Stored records
#####

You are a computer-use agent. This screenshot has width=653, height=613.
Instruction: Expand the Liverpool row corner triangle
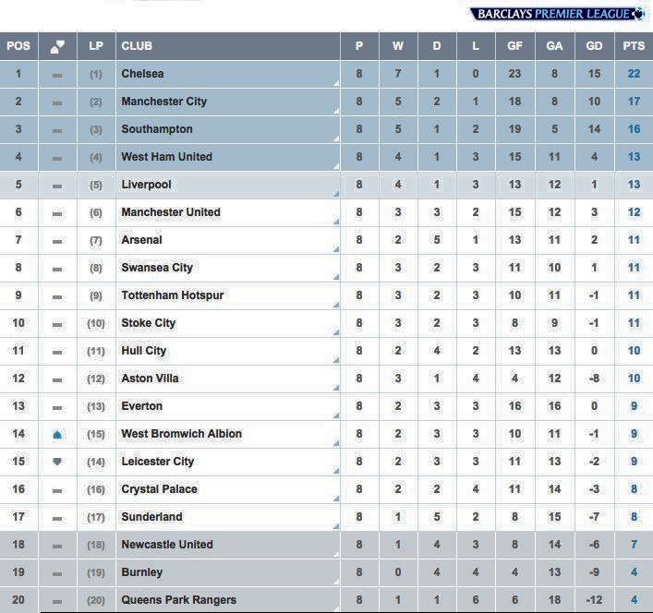coord(336,194)
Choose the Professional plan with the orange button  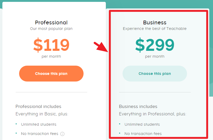click(51, 74)
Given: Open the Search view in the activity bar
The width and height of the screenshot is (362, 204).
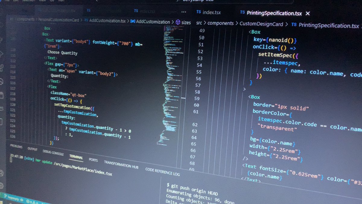Looking at the screenshot, I should 3,38.
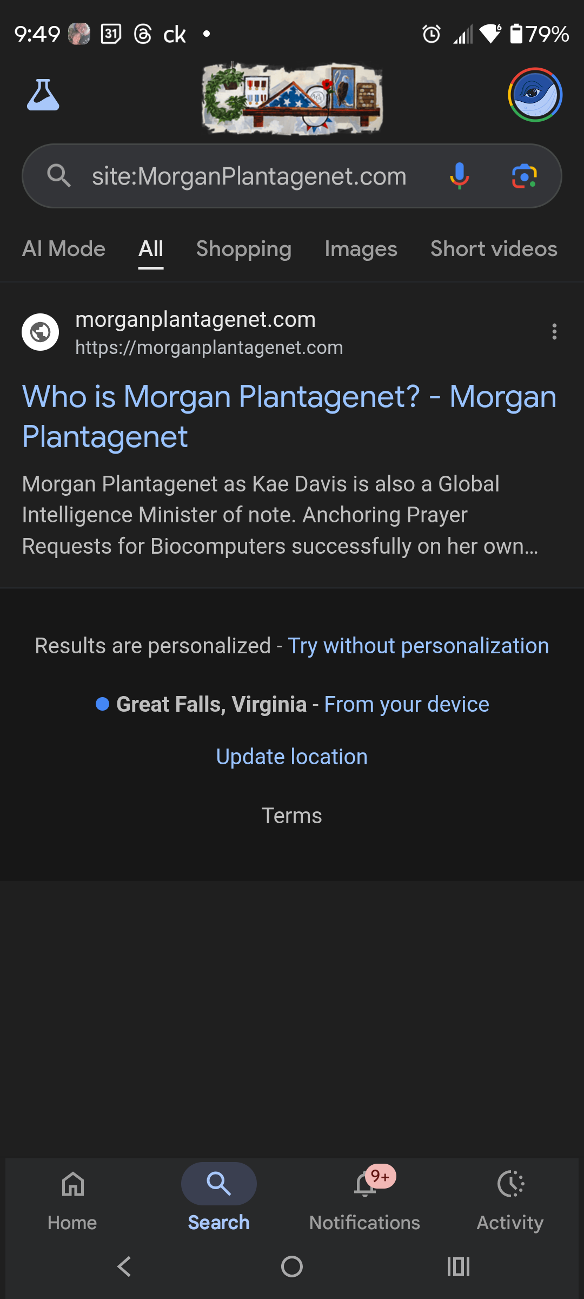Click 'Try without personalization' link
584x1299 pixels.
(x=419, y=646)
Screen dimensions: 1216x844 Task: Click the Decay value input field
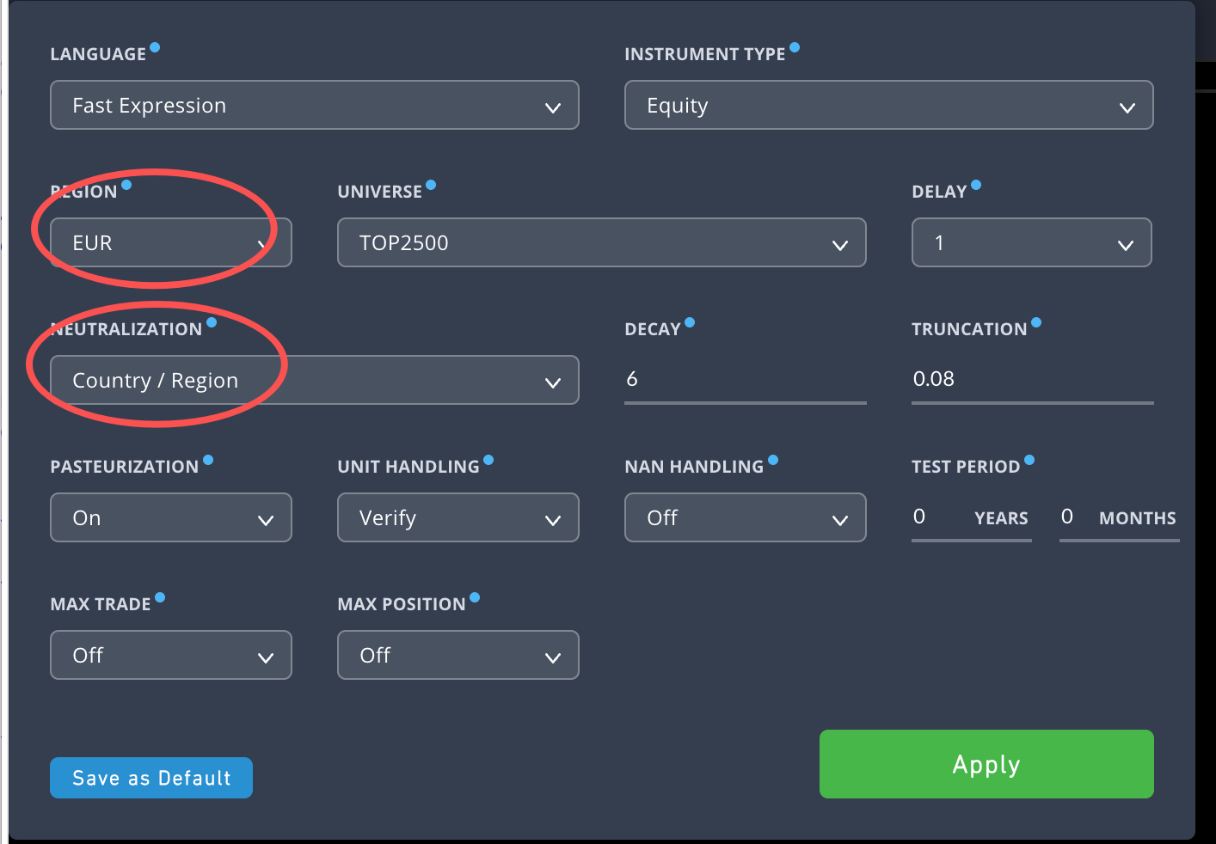pos(745,379)
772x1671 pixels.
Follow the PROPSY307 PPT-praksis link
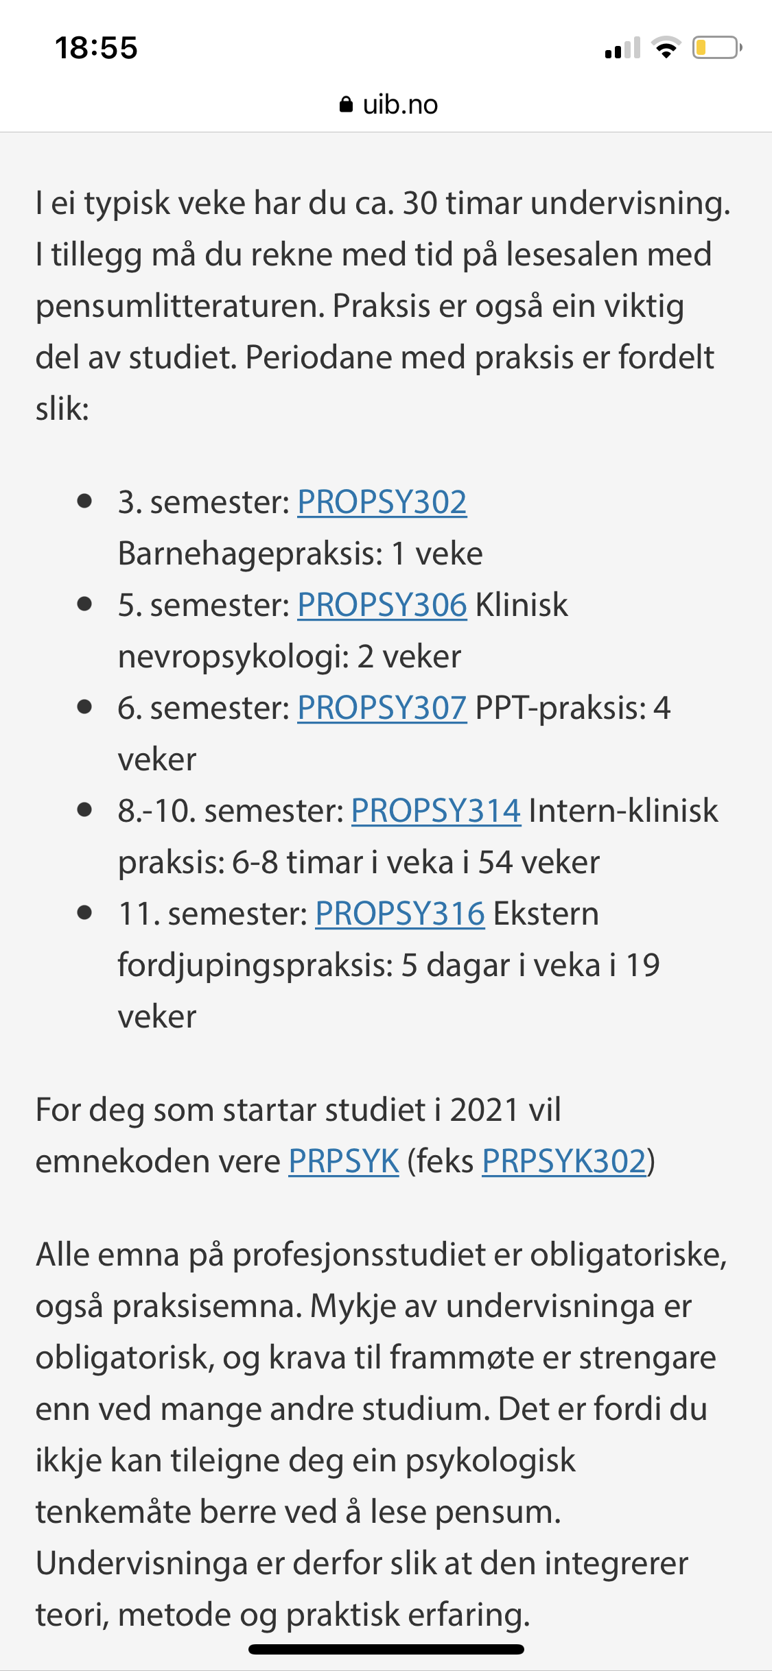click(382, 708)
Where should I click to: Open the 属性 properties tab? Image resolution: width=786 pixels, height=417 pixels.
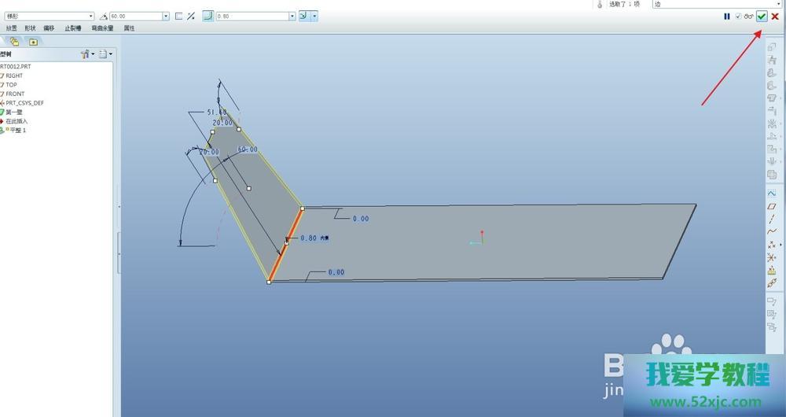click(129, 28)
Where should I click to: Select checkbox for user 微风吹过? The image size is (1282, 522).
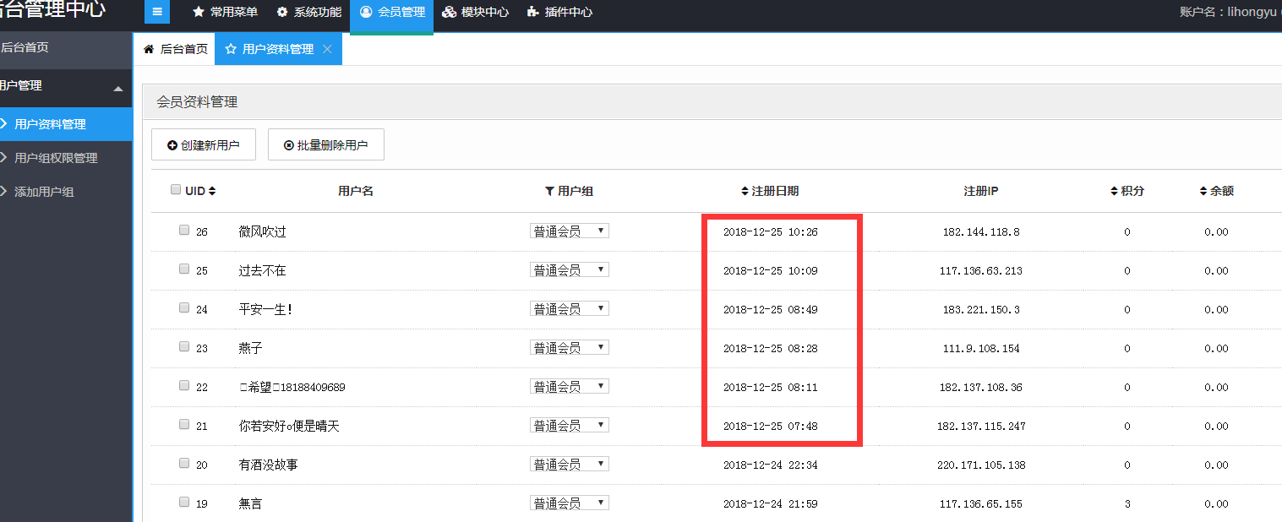[184, 230]
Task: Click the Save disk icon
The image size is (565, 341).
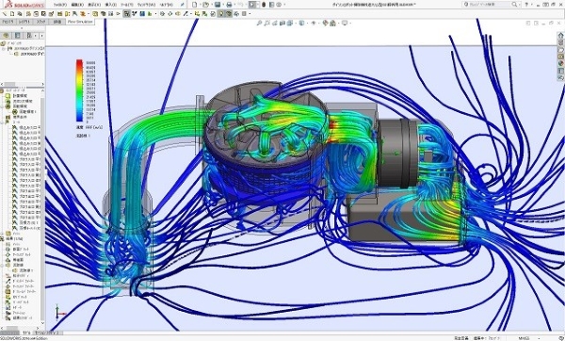Action: click(x=218, y=5)
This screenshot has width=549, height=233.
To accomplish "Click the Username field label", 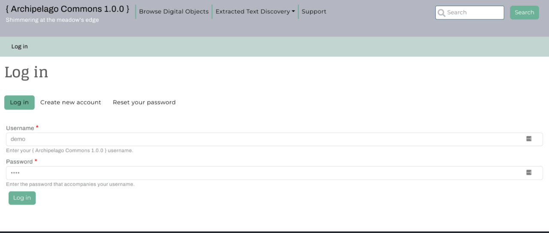I will [x=20, y=128].
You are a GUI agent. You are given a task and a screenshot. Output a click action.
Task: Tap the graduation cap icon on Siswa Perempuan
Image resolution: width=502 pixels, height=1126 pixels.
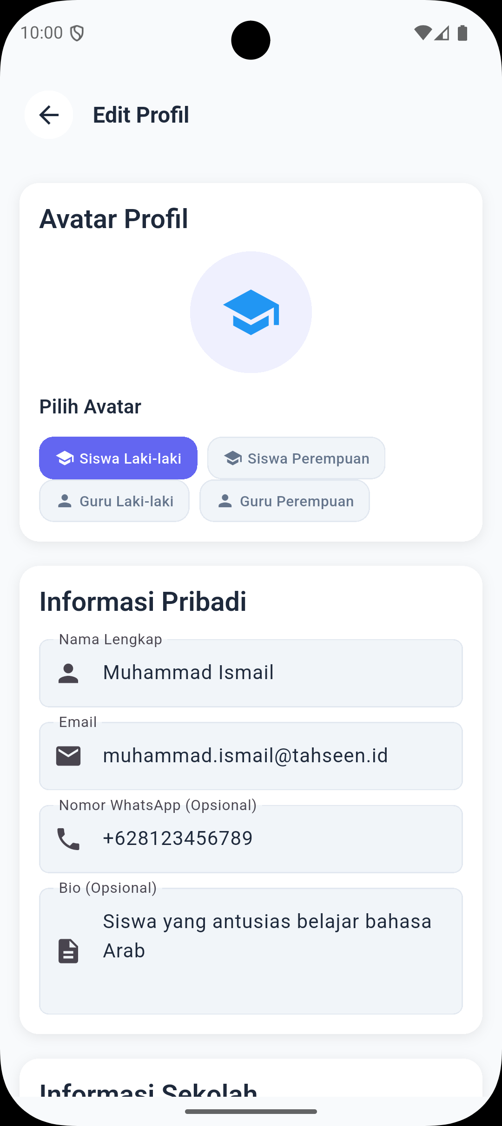pyautogui.click(x=233, y=458)
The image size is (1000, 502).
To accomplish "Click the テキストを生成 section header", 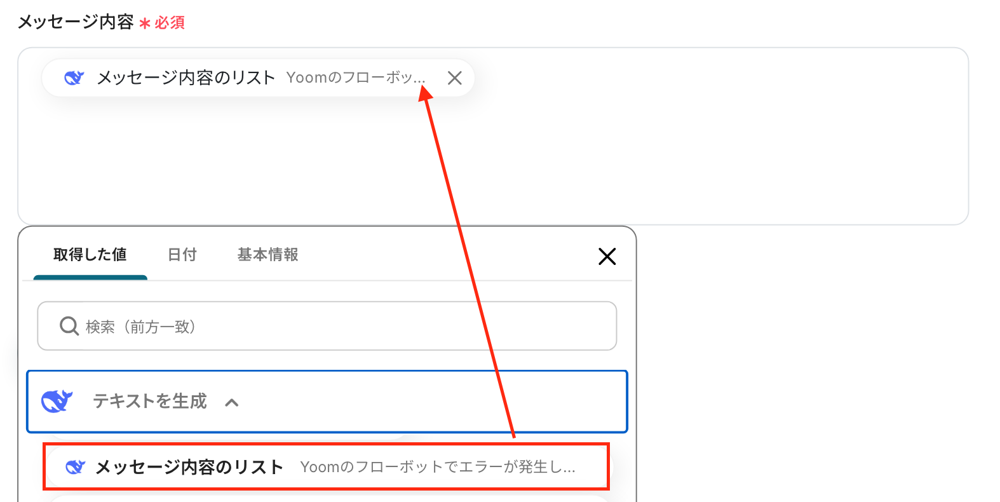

#####

**TASK INSTRUCTIONS**
Please go through the entries and show every line with the word "agent".

**REPLY TO THE TASK**
You are a computer-use agent. This screenshot has width=653, height=613.
You are a GUI agent. You are given a task and a screenshot. Output a click action.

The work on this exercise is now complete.